◆ **Required work**
Every line below from the one containing "Weitere Bezahlmöglichkeiten (148, 1047)" through the one containing "Menge (32, 884)" must be transcribed exactly. Omit all lines outside that stretch.

◆ **Provided data**
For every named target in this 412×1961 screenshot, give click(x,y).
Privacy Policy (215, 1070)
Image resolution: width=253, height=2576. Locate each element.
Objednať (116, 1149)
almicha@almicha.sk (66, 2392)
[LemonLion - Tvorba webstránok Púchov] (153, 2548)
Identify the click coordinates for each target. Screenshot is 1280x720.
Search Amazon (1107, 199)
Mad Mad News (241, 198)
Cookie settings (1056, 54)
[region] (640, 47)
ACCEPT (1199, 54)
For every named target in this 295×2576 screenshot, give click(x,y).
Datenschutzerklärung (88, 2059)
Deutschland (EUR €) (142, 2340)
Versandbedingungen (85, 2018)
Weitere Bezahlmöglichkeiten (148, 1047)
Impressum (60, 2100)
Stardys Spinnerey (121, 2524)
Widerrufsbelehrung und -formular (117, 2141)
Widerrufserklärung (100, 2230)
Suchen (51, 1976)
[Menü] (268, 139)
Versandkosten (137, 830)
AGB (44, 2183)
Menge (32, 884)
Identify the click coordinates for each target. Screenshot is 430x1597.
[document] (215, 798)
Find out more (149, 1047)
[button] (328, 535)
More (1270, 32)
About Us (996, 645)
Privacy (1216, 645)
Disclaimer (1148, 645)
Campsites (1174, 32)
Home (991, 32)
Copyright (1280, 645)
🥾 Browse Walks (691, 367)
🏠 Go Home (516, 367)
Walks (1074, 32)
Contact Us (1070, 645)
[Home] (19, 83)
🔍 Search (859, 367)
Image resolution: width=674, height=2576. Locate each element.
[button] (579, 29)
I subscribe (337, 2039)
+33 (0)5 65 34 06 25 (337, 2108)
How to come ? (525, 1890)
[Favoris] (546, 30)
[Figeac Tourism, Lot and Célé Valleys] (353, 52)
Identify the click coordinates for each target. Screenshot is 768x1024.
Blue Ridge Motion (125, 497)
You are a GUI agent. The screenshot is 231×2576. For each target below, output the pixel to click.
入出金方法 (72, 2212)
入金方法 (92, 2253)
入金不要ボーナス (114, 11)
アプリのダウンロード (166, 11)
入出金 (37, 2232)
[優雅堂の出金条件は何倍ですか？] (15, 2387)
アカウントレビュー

◆ **Reply**
Weitere Bezahlmöglichkeiten (148, 1047)
Impressum (60, 2100)
Stardys Spinnerey (121, 2524)
Widerrufsbelehrung und -formular (117, 2141)
Widerrufserklärung (100, 2230)
Suchen (51, 1976)
[Menü] (268, 139)
Versandkosten (137, 830)
AGB (44, 2183)
Menge (32, 884)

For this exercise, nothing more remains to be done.